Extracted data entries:
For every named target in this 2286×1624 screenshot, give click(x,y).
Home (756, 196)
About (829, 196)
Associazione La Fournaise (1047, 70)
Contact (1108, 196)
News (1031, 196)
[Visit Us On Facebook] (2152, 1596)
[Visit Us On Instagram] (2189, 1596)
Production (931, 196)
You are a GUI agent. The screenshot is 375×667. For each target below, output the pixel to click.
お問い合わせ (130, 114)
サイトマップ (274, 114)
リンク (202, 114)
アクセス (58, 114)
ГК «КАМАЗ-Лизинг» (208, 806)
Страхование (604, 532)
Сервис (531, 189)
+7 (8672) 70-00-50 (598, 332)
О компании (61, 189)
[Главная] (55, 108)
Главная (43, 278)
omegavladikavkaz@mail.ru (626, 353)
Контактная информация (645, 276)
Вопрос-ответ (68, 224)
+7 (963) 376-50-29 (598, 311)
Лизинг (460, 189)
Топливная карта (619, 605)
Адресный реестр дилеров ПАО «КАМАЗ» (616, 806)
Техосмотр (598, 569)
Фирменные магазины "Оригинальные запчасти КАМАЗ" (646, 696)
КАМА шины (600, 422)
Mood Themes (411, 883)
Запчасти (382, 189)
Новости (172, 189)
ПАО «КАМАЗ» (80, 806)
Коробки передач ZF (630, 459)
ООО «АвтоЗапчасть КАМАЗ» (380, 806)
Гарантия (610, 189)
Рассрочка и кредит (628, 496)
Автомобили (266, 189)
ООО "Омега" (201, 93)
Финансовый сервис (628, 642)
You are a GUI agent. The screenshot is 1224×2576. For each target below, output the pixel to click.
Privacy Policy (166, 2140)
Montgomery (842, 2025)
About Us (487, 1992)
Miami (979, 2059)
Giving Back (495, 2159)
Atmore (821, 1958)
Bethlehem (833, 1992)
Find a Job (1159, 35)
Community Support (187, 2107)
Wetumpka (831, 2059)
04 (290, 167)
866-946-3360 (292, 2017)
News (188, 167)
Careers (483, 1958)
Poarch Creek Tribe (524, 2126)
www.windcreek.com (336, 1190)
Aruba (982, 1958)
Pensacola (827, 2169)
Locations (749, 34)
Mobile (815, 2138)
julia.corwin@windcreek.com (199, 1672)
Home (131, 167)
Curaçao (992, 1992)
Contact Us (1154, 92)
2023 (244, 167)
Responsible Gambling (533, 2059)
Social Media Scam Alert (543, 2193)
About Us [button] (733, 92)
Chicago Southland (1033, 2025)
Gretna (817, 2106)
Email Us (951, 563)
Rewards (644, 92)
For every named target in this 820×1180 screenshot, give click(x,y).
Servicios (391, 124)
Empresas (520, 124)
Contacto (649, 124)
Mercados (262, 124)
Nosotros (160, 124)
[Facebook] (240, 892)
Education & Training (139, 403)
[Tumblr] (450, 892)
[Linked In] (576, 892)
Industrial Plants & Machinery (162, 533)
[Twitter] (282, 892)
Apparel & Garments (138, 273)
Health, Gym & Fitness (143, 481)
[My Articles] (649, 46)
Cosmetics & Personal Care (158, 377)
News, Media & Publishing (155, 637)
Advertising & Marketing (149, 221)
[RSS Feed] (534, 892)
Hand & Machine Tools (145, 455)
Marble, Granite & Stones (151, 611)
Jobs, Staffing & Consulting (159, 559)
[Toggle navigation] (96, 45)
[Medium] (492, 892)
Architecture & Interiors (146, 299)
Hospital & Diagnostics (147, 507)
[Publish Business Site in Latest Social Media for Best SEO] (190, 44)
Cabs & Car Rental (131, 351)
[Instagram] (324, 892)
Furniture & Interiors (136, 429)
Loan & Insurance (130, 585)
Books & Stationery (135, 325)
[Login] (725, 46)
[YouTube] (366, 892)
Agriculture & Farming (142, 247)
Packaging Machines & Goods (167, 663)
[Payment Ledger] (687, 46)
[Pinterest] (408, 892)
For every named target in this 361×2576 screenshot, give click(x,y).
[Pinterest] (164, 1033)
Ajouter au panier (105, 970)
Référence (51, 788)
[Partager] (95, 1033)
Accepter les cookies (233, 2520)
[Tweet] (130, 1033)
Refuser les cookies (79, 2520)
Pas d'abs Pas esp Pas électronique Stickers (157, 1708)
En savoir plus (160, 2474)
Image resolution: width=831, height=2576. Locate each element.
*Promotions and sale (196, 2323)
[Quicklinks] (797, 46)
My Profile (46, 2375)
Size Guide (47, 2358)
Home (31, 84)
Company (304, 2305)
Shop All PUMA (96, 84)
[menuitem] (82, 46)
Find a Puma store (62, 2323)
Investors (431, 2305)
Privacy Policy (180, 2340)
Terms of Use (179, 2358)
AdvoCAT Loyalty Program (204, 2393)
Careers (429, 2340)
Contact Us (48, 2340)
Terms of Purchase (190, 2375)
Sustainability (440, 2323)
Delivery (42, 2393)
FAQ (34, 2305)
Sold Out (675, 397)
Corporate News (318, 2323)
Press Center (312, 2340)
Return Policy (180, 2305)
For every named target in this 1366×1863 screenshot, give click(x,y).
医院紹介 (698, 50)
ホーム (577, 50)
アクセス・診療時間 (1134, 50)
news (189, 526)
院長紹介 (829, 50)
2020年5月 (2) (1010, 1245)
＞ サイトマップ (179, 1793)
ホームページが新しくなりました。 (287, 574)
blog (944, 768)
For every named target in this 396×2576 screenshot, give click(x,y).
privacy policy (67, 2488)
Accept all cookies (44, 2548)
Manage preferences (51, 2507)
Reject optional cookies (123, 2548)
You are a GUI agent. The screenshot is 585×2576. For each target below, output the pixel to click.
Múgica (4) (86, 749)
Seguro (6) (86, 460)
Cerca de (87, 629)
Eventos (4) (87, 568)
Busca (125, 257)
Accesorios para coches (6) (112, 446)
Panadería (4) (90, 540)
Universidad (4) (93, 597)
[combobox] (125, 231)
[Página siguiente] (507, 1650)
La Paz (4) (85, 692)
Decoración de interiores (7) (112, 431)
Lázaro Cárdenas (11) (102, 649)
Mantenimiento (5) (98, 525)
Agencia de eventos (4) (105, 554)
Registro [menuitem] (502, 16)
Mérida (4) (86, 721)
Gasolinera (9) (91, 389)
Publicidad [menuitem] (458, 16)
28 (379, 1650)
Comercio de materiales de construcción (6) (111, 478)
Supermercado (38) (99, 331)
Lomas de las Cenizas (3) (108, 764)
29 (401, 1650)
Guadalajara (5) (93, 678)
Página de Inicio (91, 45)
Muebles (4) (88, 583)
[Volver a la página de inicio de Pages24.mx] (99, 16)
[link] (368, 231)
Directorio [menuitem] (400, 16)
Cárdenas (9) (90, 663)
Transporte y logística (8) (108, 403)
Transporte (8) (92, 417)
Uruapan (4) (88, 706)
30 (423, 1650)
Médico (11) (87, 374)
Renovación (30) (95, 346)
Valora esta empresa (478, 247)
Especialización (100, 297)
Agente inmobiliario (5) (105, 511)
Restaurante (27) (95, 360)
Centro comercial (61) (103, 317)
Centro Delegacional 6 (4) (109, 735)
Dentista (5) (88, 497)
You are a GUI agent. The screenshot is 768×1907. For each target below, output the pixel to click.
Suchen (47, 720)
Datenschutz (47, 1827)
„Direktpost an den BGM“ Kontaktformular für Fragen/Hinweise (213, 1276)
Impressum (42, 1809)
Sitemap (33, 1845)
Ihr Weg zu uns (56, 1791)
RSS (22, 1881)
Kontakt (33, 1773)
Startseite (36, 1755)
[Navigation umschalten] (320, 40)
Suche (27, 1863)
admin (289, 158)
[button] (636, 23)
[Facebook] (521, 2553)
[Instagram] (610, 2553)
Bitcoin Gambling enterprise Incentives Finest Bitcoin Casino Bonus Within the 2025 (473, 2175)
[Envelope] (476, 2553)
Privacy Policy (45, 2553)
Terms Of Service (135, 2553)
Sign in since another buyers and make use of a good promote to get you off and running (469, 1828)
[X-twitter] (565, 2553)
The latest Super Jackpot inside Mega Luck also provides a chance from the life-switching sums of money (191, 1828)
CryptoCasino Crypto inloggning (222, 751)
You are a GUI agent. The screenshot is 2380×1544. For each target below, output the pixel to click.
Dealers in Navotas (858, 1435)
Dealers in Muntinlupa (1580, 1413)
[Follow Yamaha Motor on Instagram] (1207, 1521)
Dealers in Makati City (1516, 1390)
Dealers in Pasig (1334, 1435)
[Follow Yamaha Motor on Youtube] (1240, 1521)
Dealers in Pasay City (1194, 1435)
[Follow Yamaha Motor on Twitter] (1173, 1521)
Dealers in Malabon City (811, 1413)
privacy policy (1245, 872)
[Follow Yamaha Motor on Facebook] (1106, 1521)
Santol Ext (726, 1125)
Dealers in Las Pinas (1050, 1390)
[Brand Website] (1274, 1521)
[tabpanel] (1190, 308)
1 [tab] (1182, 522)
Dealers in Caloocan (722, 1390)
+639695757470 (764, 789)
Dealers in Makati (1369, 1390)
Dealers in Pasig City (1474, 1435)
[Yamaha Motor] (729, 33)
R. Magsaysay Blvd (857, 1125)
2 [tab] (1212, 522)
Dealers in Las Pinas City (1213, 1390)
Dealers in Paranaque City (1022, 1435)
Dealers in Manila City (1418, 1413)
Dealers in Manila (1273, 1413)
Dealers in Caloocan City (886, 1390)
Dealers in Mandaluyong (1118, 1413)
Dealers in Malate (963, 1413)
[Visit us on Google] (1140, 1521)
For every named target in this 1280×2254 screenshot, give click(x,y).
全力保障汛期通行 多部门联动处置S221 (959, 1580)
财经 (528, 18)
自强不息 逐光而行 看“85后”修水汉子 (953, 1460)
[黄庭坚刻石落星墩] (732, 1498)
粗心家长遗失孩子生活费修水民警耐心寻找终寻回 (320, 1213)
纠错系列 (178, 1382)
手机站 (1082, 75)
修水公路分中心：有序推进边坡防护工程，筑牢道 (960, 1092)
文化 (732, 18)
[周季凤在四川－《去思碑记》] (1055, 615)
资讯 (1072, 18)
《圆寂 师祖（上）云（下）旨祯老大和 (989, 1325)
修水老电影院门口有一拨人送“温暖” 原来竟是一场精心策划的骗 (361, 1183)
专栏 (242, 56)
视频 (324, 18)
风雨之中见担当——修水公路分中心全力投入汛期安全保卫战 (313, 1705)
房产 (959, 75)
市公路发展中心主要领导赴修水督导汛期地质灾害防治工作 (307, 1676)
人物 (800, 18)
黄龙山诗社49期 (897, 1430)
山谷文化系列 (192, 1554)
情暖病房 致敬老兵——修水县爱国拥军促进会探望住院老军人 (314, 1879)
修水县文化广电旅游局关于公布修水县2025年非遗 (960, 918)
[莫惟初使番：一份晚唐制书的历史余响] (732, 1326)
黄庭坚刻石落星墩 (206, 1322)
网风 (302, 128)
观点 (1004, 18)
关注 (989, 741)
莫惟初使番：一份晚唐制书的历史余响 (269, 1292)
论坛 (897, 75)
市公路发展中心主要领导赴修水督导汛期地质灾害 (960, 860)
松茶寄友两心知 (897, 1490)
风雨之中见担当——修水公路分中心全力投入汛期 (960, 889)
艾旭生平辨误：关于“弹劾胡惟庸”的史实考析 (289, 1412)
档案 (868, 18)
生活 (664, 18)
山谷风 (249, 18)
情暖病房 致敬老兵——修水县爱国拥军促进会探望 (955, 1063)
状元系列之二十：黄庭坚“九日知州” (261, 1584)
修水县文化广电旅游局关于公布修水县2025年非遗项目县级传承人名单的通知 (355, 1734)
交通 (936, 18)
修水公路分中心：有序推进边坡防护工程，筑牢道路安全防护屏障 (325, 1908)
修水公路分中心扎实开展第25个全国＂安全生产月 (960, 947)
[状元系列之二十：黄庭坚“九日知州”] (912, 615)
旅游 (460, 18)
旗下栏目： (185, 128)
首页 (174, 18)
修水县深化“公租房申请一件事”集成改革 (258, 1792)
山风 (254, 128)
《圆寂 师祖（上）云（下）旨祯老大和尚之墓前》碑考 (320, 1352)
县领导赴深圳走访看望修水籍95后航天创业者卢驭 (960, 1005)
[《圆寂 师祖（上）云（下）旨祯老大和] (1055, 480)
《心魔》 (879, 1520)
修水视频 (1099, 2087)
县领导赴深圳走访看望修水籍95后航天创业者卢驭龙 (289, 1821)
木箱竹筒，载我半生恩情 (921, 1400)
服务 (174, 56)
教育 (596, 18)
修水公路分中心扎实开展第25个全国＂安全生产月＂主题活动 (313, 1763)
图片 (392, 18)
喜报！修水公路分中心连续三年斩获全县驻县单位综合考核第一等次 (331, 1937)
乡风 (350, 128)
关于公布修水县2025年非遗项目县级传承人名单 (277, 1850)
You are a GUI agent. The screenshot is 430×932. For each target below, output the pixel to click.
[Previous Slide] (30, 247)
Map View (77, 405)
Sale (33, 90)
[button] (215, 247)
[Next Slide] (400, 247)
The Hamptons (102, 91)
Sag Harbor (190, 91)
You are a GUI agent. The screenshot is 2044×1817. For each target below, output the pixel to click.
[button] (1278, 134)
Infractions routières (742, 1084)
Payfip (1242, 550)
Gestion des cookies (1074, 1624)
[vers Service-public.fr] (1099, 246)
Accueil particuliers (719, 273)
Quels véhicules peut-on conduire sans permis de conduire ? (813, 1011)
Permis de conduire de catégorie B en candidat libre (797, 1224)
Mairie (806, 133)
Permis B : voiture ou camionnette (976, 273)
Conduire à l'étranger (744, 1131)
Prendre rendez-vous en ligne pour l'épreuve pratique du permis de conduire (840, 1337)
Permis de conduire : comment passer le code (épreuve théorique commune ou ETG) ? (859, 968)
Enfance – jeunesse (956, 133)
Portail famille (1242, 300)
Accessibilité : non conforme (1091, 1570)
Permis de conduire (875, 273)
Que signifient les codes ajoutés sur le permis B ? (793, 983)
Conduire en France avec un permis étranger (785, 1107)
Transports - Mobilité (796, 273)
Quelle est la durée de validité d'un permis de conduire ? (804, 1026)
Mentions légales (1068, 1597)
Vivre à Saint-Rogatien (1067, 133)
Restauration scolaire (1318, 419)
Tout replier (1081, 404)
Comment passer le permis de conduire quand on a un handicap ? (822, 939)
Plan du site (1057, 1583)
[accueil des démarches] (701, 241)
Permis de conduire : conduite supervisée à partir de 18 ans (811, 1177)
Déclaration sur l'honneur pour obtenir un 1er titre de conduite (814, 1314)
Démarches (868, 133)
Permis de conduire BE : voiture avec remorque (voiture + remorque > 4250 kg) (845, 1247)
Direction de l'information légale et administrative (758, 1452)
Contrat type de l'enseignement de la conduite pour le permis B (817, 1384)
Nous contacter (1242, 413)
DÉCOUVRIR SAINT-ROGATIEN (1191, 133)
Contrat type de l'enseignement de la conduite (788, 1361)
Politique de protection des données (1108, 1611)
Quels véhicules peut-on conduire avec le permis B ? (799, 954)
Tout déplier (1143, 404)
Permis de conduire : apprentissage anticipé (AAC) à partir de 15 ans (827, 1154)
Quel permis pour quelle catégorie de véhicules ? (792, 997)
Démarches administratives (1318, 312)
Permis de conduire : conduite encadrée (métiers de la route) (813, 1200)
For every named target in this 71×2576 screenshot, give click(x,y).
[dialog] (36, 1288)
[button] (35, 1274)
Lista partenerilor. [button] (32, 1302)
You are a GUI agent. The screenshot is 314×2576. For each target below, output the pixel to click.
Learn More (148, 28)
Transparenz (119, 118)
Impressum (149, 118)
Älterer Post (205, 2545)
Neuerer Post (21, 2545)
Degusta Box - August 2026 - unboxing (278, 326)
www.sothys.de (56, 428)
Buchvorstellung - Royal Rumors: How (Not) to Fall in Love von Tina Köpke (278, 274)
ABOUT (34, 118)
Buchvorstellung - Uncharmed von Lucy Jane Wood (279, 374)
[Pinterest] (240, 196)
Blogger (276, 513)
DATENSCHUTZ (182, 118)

> _Task prompt_: Take the lines above from the one containing "Agente inmobiliario (5) (105, 511)" down to the one containing "Dentista (5) (88, 497)", and transcribe them exactly, both ends included.

> _Result for this exercise_:
Agente inmobiliario (5) (105, 511)
Restaurante (27) (95, 360)
Centro comercial (61) (103, 317)
Centro Delegacional 6 (4) (109, 735)
Dentista (5) (88, 497)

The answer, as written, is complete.